Dashboard Standards
Owner: Anchor MSP Operations Lead Last reviewed: 2026-05-24
Purpose
Define standards for Grafana dashboards used to monitor systems under Anchor managed production. Consistent dashboards enable faster incident response, easier onboarding, and reliable operational visibility.
Scope
All Grafana dashboards created for systems managed by Anchor MSP. This includes system dashboards, application dashboards, security dashboards, and overview dashboards.
Policy
Dashboard Naming Convention
All dashboards follow the naming pattern: {client}-{system}-{category}
Examples:
egi-api-overviewegi-api-performancemast-web-errorsanchor-infrastructure-nodes
- client — The client or project identifier (e.g.,
egi,mast,anchor). - system — The specific system or service (e.g.,
api,web,database,infrastructure). - category — The dashboard focus area (e.g.,
overview,performance,errors,security,nodes).
Dashboard names are lowercase with hyphens. No spaces, no underscores.
Folder Structure
Grafana dashboards are organized into folders by client:
Grafana/
Anchor/ -- Internal Anchor infrastructure dashboards
EGI/ -- EGI client dashboards
Mast/ -- Mast client dashboards
Shared/ -- Cross-client dashboards (e.g., fleet overview)
- Each client folder contains only dashboards for that client's systems.
- The
Sharedfolder contains dashboards that aggregate data across clients (e.g., fleet-wide node health). - New folders are created only when a new client is onboarded. Do not create per-system or per-category subfolders.
Required Panels
Every managed system must have at minimum the following dashboard panels. These may be on one or more dashboards.
System Overview Dashboard
| Panel | Data Source | Description |
|---|---|---|
| System uptime | up metric | Current up/down status with uptime percentage |
| CPU usage | node_cpu_seconds_total | CPU utilization over time, by mode |
| Memory usage | node_memory_MemAvailable_bytes | Used vs. available memory |
| Disk usage | node_filesystem_avail_bytes | Disk utilization per mount point |
| Network I/O | node_network_*_bytes_total | Inbound and outbound traffic |
| Active alerts | Alertmanager datasource | Currently firing alerts for this system |
Application Health Dashboard
| Panel | Data Source | Description |
|---|---|---|
| Request rate | http_requests_total | Requests per second over time |
| Error rate | http_requests_total (filtered by 5xx) | Error percentage over time |
| Response time | http_request_duration_seconds | P50, P95, P99 latency |
| Health check | app_up or health endpoint | Current application health status |
Error and Log Dashboard
| Panel | Data Source | Description |
|---|---|---|
| Error log stream | Loki | Live stream of ERROR and FATAL log entries |
| Error count over time | Loki | Count of error-level logs, bucketed by time |
| Top errors | Loki | Most frequent error messages |
Dashboard Provisioning
- Dashboards are provisioned as code using Grafana provisioning or the Grafana API. Manual dashboard creation via the Grafana UI is permitted for prototyping but must be exported and committed to the infrastructure repository before it is considered production.

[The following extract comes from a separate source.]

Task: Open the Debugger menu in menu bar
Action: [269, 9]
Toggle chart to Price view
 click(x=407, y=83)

- Dashboard JSON files are stored in the infrastructure repository under
grafana/dashboards/{client}/. - Dashboard changes follow the standard Production Change Policy.
- Variables (template variables) are used for reusable dashboards. Common variables include
$host,$service, and$interval.
Alert Integration
- Every dashboard with alerting panels must link to the relevant Alertmanager silence and alert history.

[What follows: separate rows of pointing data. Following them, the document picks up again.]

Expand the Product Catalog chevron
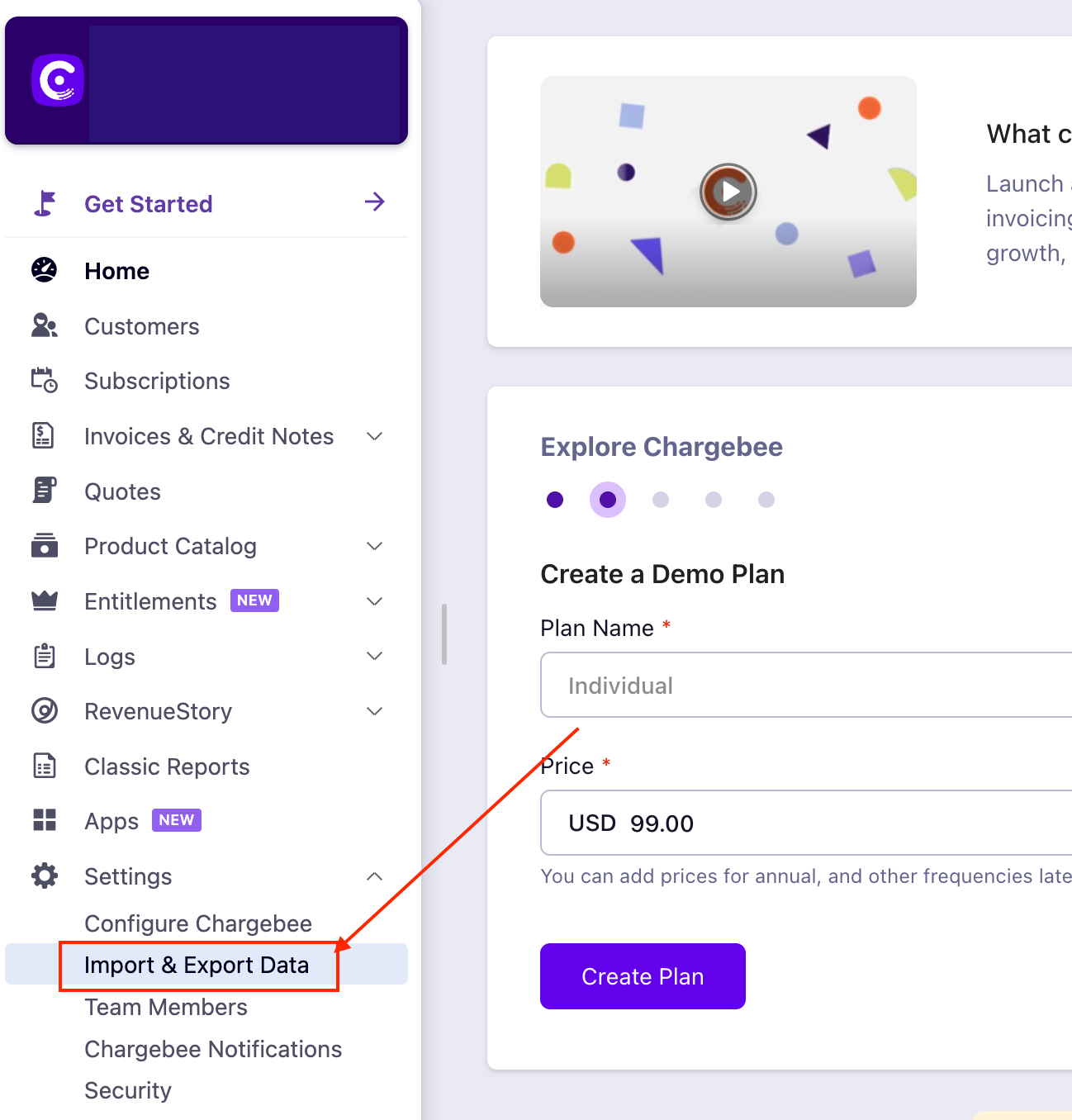The height and width of the screenshot is (1120, 1072). (375, 546)
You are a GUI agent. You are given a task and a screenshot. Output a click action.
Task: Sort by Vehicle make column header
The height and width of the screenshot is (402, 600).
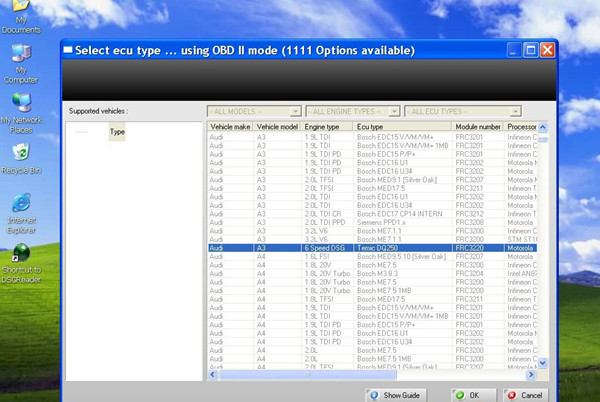[x=230, y=128]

- Alert annotations on dashboards (vertical lines marking alert start/end) are enabled for all time-series panels.
- Dashboard links to related runbooks are included in the dashboard description or as panel links.
Dashboard Access
- All Anchor operators have Editor access to dashboards in client folders they manage.
- Client teams (EGI, Mast) receive Viewer access to their dashboards. They can view but not modify.
- The
Sharedfolder is read-only for all non-Anchor users. - Dashboard access is reviewed as part of the quarterly Access Control review.
Dashboard Review
- Dashboards are reviewed quarterly alongside the access review.
- Review checks:
- Are all panels showing data? (No broken queries or "No data" panels.)
- Are thresholds and alert conditions still appropriate?
- Are there unused dashboards that should be archived or removed?
- Dashboard review findings are documented and action items assigned.
Exceptions
Temporary dashboards for incident investigation do not need to follow naming or provisioning standards. They must be deleted or formalized within 7 days of the incident's closure.